Schwazze needed at least $96 million in cash to close the acquisitions, excluding related-party transactions.
I estimate those transactions require another $30 million of cash.
They include Medicine Man Denver dispensaries and MedPharm cultivations (former CEO Andy Williams owns 38% and 29% of these, respectively, as well 2.2 million shares of Schwazze, per the company’s annual report).
Schwazze raised $20.0 million from Dye Capital in the year ended March 2020, but most of that was consumed through enhancing the company’s corporate infrastructure to consolidate the Colorado market.
Only the purchase of MesaPur, which required just $2.6 million of cash, has closed.
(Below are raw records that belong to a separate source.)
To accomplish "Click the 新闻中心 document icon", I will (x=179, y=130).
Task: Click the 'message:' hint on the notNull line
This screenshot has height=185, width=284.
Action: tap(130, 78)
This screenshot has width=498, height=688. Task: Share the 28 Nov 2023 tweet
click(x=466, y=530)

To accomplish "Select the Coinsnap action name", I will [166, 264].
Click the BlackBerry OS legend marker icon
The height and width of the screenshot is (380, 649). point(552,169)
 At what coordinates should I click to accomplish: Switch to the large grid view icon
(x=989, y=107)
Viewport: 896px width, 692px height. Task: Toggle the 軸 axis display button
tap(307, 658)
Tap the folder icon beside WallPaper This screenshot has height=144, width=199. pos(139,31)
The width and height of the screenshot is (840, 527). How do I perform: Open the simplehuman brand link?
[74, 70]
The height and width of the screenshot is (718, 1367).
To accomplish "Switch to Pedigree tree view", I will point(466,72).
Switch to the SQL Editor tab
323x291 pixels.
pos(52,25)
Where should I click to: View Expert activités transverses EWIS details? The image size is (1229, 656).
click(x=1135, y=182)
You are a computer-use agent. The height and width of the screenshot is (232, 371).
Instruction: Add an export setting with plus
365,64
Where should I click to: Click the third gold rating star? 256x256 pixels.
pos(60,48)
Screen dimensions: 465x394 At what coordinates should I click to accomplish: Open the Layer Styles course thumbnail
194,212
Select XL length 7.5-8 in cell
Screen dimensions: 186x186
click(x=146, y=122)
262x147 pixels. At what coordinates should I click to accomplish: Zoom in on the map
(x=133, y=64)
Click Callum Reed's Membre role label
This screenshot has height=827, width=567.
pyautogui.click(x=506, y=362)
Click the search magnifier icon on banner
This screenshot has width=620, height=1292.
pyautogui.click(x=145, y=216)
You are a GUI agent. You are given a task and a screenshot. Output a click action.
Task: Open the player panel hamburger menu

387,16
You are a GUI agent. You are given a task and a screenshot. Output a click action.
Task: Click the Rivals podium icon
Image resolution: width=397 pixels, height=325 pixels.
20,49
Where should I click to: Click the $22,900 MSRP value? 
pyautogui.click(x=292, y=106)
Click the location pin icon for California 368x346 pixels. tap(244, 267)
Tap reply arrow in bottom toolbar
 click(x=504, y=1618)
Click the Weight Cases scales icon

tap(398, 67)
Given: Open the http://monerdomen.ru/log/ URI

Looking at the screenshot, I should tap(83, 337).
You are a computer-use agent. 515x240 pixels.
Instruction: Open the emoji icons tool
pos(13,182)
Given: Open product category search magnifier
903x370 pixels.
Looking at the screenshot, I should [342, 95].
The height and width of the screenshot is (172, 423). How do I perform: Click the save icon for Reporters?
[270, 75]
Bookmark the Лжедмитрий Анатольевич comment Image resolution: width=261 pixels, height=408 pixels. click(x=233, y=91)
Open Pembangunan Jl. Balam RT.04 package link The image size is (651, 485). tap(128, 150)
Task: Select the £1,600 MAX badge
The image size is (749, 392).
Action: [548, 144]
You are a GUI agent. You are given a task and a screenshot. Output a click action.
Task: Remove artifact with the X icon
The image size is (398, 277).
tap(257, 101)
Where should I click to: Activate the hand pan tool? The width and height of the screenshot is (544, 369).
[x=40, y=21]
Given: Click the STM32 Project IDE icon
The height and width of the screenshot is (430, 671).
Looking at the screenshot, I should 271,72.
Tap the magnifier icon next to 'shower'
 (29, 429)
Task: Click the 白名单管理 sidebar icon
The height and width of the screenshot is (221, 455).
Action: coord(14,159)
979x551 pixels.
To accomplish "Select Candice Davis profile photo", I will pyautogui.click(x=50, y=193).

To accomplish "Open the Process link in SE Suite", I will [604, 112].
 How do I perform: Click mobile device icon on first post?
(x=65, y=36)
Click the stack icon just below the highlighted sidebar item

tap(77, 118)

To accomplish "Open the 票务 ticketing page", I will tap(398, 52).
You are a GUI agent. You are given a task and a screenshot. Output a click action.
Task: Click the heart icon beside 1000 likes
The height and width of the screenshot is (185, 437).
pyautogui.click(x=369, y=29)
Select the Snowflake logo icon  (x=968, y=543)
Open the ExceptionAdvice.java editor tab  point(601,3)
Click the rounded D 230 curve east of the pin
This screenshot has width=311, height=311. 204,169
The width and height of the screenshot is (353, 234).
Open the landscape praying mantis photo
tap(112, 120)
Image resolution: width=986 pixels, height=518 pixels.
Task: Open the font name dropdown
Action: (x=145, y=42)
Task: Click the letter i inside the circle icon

U.S. Securities and Exchange Commission filings indicate Schwazze terminated the Los Sueños and Dabble Extracts deals, citing “key business and valuation issues” identified in due diligence, while Strawberry Fields, Colorado Harvest and Medically Correct terminated their deals.
Consideration dropped with stock price while company operations surge
The value of the total consideration to be paid to close those transactions also declined by an average of 30%, the result of a 44% average decline in Schwazze’s shares, which reduced the value of the equity component. The company trades on the over-the-counter market as SHWZ.
When equity is involved in transactions, sellers that join to manage the newly combined company should focus more on the percentage of the combined company owned than on the headline value at either the announcement or the close.
This seems to be the case with the closed acquisition of MesaPur, since that company’s founder, Jim Parco, is continuing as the senior vice president of manufacturing for Schwazze.
But for sellers who do not plan to continue working with a merged company, it can be problematic to see overall consideration drop so drastically – especially if the underlying company operations are doing even better than expected and there are other potential suitors or operational plans.
$59 million cash needed last week for Starbuds
The failed deals required $25 million of cash, meaning Schwazze still needs to raise at least $72 million to close the unrelated transactions and an estimated $30 million more to close the related-party transactions.
The largest remaining deal is for Starbuds, which Schwazze reiterated in a June 8 SEC filing is on track.
Schwazze needed to provide Starbuds proof of $59 million in funds by July 30, 2020, or “such later date as mutually agreed by the parties.”
The lack of an announcement regarding success or failure as of press time implies that the parties agreed to extend the timeline.
The next-largest deal is for Medicine Man Denver and MedPharm, but given the related-party nature of the ownership, these transactions will be more complex to close – and we do not know the cash-versus-equity breakdown of the consideration.
Are these still the right targets?
For now, Schwazze is continuing to pursue Starbuds, Medicine Man Denver, MedPharm, RootsRx and Canyon Cultivation (and, presumably, the It brand), but there are many other Colorado operators that might be more willing to sell at different terms.
As Colorado Harvest’s Cullen noted: “We aren’t a distressed asset and don’t need to sell today.”
An executive for Schwazze was unavailable for comment because the company is entering its quiet period ahead of reporting second-quarter earnings in mid-August, when it will likely provide an update on the acquisition and funding strategies.
Schwazze’s original idea – to expand margins by consolidating a fragmented yet profitable market – remains a good one for companies that have both the integration skills and the capital to execute.
The know-how Schwazze’s management team gained in the grocery, food and airline industries should bring the integration skills. The capital might remain a challenge for the time being.
Schwazze’s experience just shows how capital intensive and capital constrained the cannabis industry currently is.